Anggara menuju garasi dengan sedikit berlari. Mengabaikan teriakan penuh tanya orang-orang yang berada di ruang keluarga. Anggara segera memasuki mobilnya, lalu meninggalkan rumah dengan penuh amarah. Pikirannya diselimuti ketakutan sekarang. Bagaimana kalau terjadi apa-apa dengan calon anaknya? Karina memang perempuan bodoh!
Mobil yang dikemudikannya mulai melaju. Cekraman pada stir begitu kuat. Bahkan buku-buku jarinyapun terlihat. Urat-urat pada lehernya menonjol, wajahnya merah padam. Anggara tidak akan membiarkan Karina membawa pergi calon anaknya.
Karina itu memang tidak pecus menjadi seorang Ibu. Bahkan saat kandungannya masih lemah dia sudah berani meninggalkan rumah sakit. Bagaimana kalau terjadi apa-apa dengan anak mereka? Apa itu tidak terlintas dalam otaknya sama sekali. Bodoh! Karina memang bodoh.

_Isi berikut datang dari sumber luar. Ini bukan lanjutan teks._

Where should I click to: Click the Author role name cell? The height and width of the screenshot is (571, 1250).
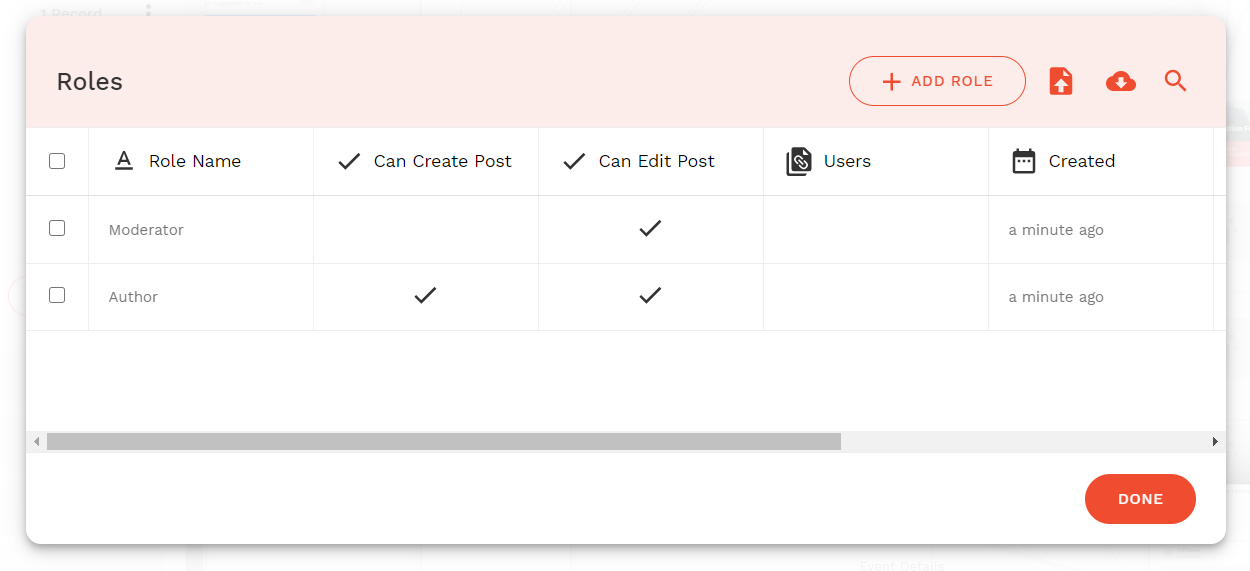click(134, 297)
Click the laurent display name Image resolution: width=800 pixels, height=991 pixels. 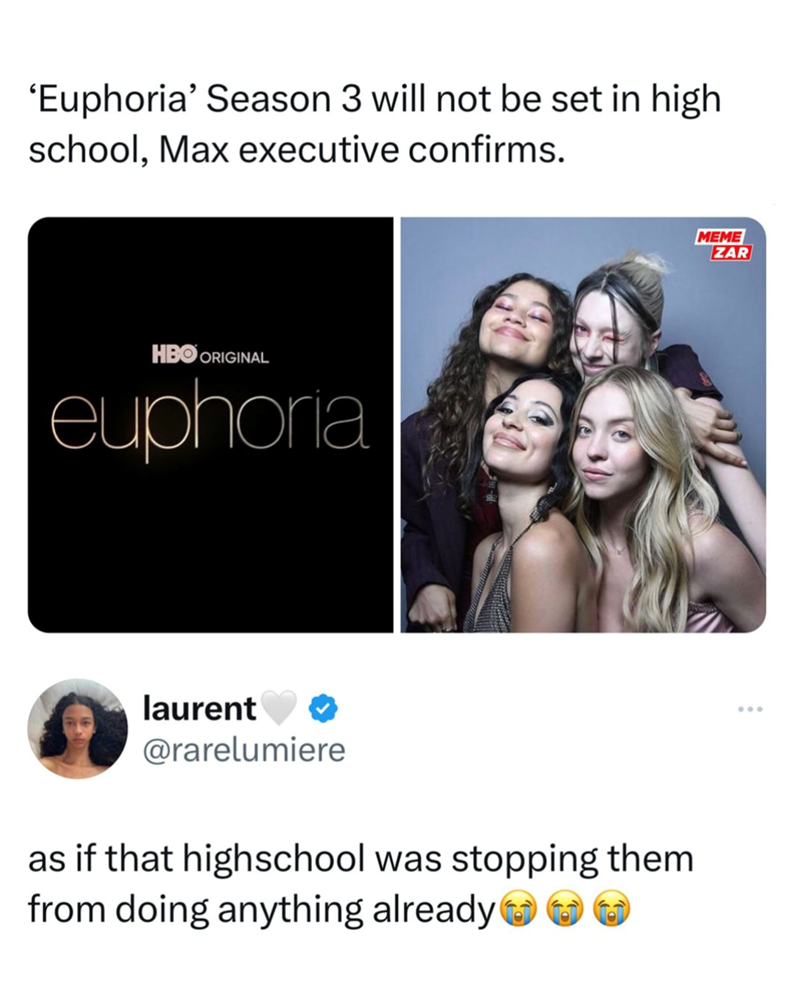200,708
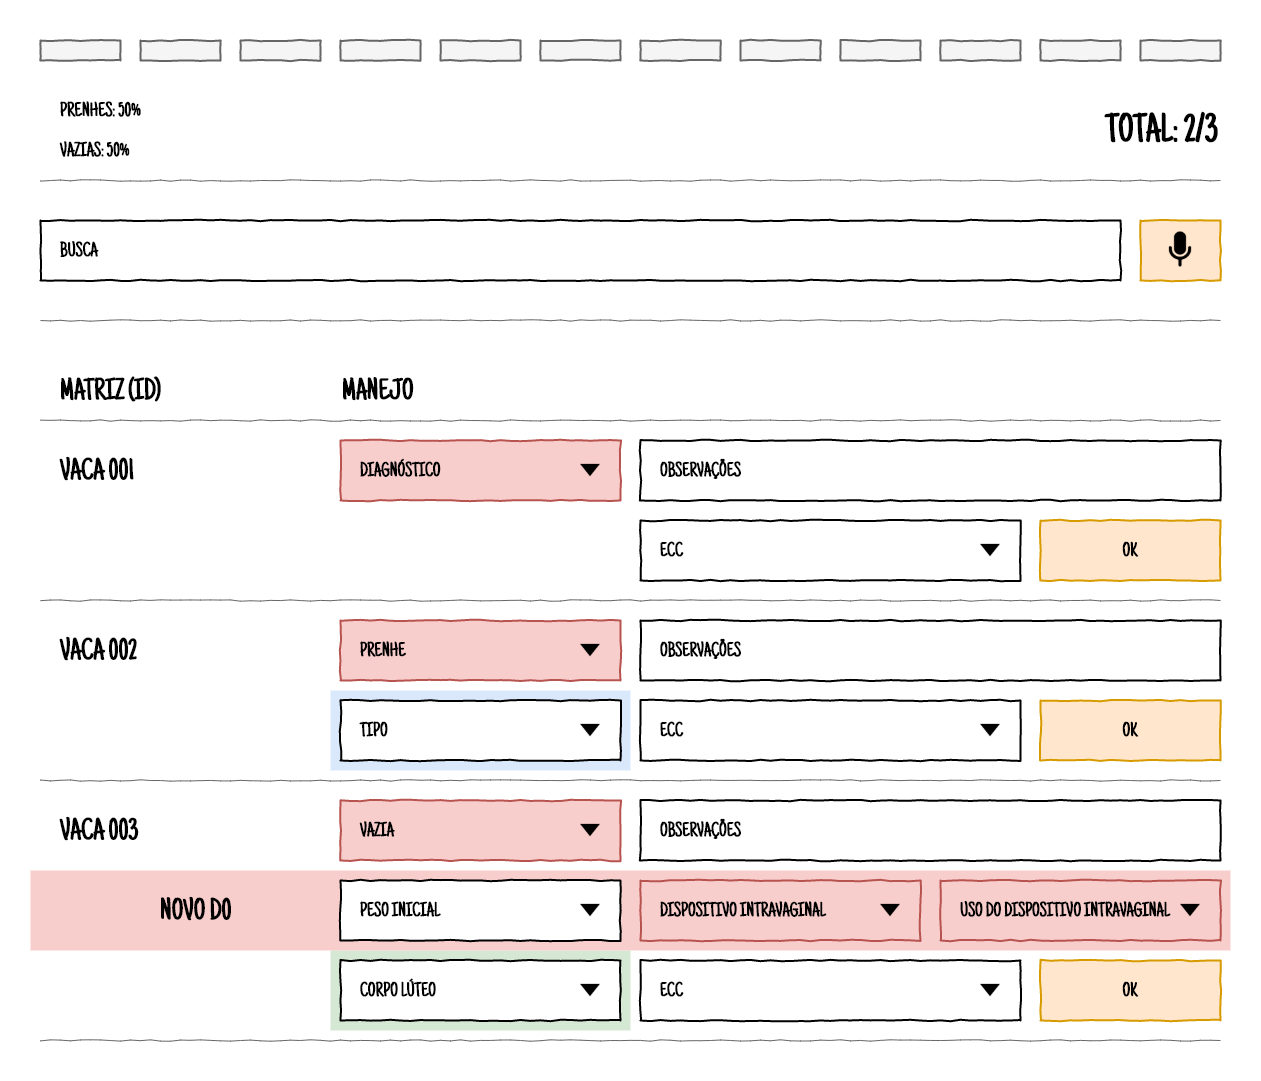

Mobil berwarna hitam itu terus melaju, dibawah kendali Anggara mengikuti maps yang dikirimkan anak buahnya. Sedikit menyerngit ketika mengetahui tujuan akhirnya adalah rumah yang terletak pada perumahan elit Gandarsari. Tentu Anggara tahu karena sebagaian kolega bisnisnya bertempat tinggal di sana.
Setelah dua puluh menit berlalu. Anggara mulai memelankan laju mobilnya berbelok ke arah perumahan elit dan membunyikan klakson, di depannya sudah ada beberapa anak buahnya yang dengan sigap memberikan arahan untuk terus melaju. Hingga akhrinya berhenti pada rumah dengan nomor dua puluh satu.
"Maaf, Pak. Cari siapa?" tanya seorang satpam begitu melihat Anggara keluar dari mobilnya.
"Oh, saya tamu Bu Nita. Tadi ngabarin kalau saya disuruh langsung ke sini."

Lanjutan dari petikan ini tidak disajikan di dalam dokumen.